Guard against these distractions as much as you can by establishing an office and office hours.  If you have the ability to dedicate a room to your business, do that.  If not, put your clothes in an armoire and repurpose a closet into an office or use a room divider to section off a corner of your dining room or living area.  Then create a schedule in which you spend set hours on set days in your office.  This could mean finding daycare or a nanny for your kids or stressing to friends that office hours are off limits.  You can help yourself stay in the office mindset by not answering personal emails or checking personal social media accounts during your set work hours.

Get Insured

If your business involves driving around $10,000 in merchandise or if someone could get hurt using a product you sell or a service you offer, you’re at risk of a significant loss.  Even something like the USPS mail carrier tripping at your doorstep while delivering a business package can result in a lawsuit and liability.

To prevent against this type of loss you should research small business insurance.  But if you’re like 60% of home-based businesses, you’re uninsured,and don’t have liability coverage.  Whether this is because you mistakenly believe that a homeowners’ or renters’ policy has you covered or because it’s not a priority, the result is the same: no help when you most need it.

Home-based entrepreneurs get little coverage from homeowner’s policies, which typically don’t cover business liability, cybercrime loss or damage, business interruption protection or business records loss or damage.  That means as the owner of a home-based small business you’ll need to consider doing one of three things:

  • Get a rider or endorsement to an existing homeowner’s or renter’s insurance policy.

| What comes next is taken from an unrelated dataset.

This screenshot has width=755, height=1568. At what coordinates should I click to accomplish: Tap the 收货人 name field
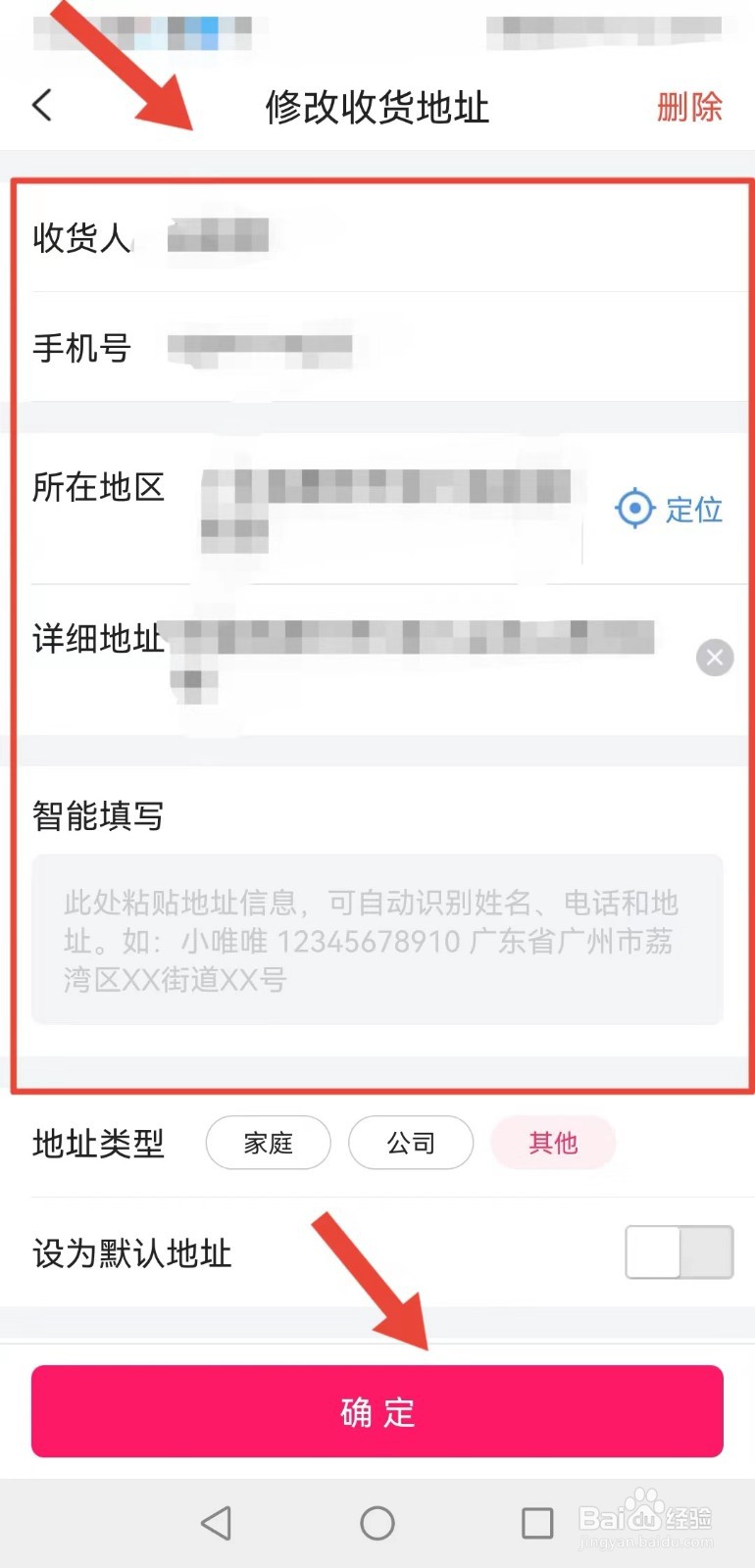click(x=378, y=237)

However, since endorsements are usually only available for home-based companies with annual sales of $5,000 or less, it’s not a viable option for many entrepreneurs.
  • Purchase an in-home business policy.  These are issued by home insurers and specialty firms and generally cover up to three employees and $10,000 in business equipment losses or bodily injury liability.
  • If you need more than $10,000 in coverage, arrange for a business owner’s policy.  This broader  policy covers much more than a homeowner’s policy rider or an in-home business policy, such as loss of critical records, liability for customer injuries, damage to or loss of business equipment and other assets and loss of income due to business interruption.

You’ll also want to consider having professional liability insurance, which protects your business if you are sued for negligence, even if you haven’t made a mistake.  For anyone who provides a professional service or regularly gives advice to clients, a liability policy is critical.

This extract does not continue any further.